Zatrzymanie prezesa MNI rujnuje kurs akcji spółki
Na fali doniesień o zatrzymaniu Andrzeja P., drugą sesję z rzędu mocno traci na wartości zarządzany przez niego fundusz.
Bardzo mocna przecena dotknęła notowania MNI. We środę na fali doniesień o zatrzymaniu przez CBŚ Andrzeja P., prezesa spółki, kurs funduszu inwestycyjnego spadł blisko 12 proc. Wczoraj media poinformowały o zatrzymaniu generała Gromosława Cz. oraz kilku innych osób. Wśród tej grupy miał znaleźć się właśnie prezes MNI, który jest jednocześnie głównym akcjonariuszem spólki.

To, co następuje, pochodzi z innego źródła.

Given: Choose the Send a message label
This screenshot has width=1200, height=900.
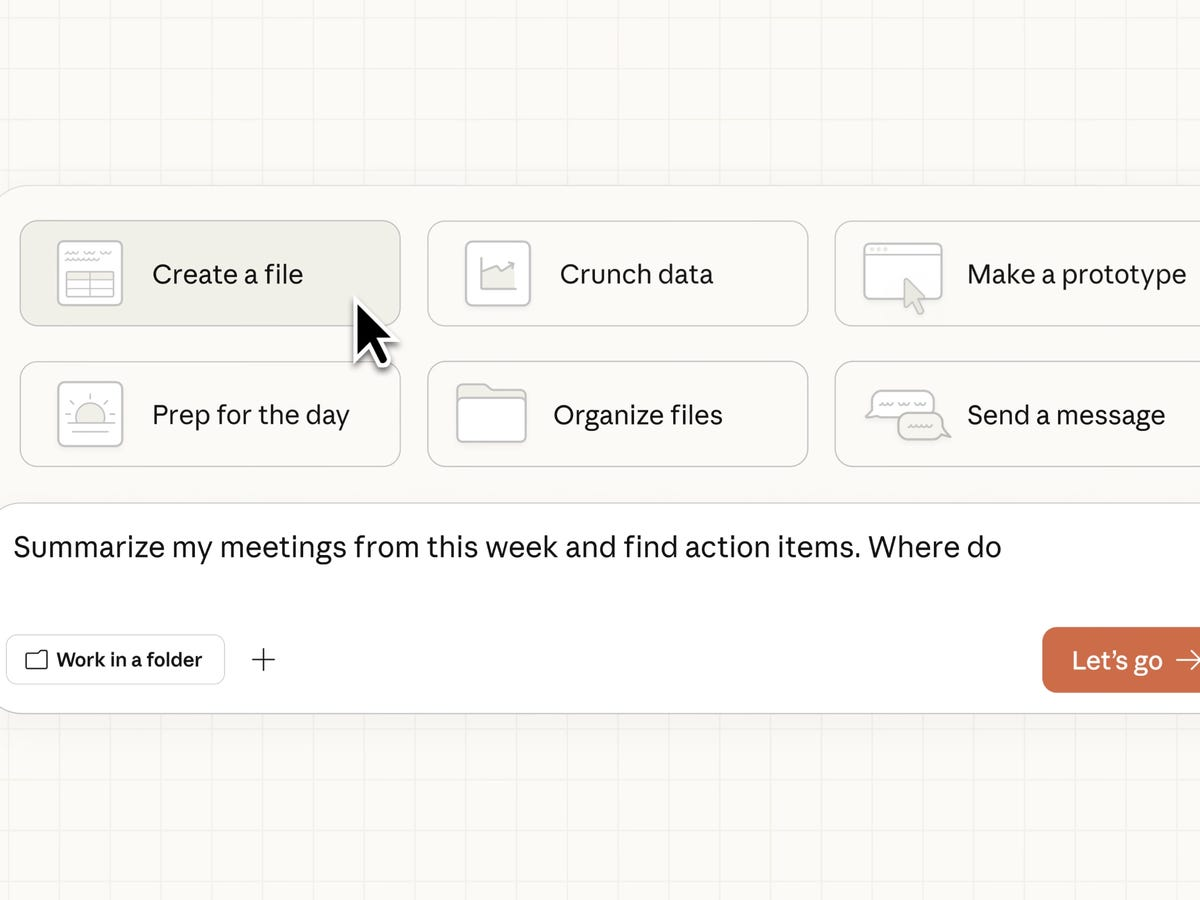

Pięć osób usłyszało w czwartek zarzuty w Prokuraturze Apelacyjnej w Katowicach związane z nieprawidłowościami przy prywatyzacji PLL LOT i STOEN.
– Zatrzymanie nie ma związku z działalnością spółki MNI – zapewnia Tomasz Brzeziński reprezentujący MNI w kontaktach z mediami, cytowany przez Parkiet.
W czwartek na otwarciu sesji akcje MNI kontynuują mocną przecenę. Czwartkową sesję od wyraźnej przeceny rozpoczęła także spółka MIT, kontrolowanej przez MNI.